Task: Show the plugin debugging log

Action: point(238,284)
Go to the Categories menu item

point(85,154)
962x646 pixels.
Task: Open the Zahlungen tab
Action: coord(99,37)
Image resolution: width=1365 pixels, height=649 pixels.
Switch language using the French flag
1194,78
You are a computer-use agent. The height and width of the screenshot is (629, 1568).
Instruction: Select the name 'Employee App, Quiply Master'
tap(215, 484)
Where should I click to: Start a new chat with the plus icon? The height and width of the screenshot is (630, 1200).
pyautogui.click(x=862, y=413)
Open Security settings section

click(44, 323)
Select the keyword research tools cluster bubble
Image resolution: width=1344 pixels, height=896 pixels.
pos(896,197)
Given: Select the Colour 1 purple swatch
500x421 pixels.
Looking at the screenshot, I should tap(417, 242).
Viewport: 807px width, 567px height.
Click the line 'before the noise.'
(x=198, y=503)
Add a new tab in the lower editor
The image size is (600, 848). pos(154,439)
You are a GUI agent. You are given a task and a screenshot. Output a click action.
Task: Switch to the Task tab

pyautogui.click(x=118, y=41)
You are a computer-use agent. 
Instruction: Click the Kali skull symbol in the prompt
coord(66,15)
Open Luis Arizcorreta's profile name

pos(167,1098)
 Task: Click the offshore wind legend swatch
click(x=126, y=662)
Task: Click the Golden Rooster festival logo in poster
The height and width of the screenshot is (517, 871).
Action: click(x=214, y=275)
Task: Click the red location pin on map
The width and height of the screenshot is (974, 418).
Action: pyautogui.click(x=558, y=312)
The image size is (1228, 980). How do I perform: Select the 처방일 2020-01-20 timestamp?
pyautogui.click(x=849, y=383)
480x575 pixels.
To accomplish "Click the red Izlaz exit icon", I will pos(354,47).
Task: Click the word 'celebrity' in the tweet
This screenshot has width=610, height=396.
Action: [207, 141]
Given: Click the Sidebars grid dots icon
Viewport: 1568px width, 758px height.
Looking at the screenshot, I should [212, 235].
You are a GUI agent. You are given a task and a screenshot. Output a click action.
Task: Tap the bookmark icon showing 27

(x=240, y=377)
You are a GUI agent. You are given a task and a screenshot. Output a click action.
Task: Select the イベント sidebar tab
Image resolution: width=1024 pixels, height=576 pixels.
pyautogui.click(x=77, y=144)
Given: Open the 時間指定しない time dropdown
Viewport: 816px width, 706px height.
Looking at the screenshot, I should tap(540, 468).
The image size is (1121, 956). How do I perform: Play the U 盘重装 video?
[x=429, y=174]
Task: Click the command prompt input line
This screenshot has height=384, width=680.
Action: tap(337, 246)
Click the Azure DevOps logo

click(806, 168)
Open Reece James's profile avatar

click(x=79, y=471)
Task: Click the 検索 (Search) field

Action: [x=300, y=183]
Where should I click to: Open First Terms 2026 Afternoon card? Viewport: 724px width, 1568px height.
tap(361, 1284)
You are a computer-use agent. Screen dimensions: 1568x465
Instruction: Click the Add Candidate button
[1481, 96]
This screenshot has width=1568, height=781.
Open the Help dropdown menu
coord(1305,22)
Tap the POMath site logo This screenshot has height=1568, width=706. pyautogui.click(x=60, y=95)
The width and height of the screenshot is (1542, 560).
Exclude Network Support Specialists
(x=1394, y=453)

▶ **Problem to solve**: In the listing above, find the line with "Switch language using the French flag" and the line with "Select the keyword", then reproduce both and every line between them exactly.

▶ **Response area**:
Switch language using the French flag
1194,78
You are a computer-use agent. The height and width of the screenshot is (629, 1568).
Instruction: Select the name 'Employee App, Quiply Master'
tap(215, 484)
Where should I click to: Start a new chat with the plus icon? The height and width of the screenshot is (630, 1200).
pyautogui.click(x=862, y=413)
Open Security settings section

click(44, 323)
Select the keyword research tools cluster bubble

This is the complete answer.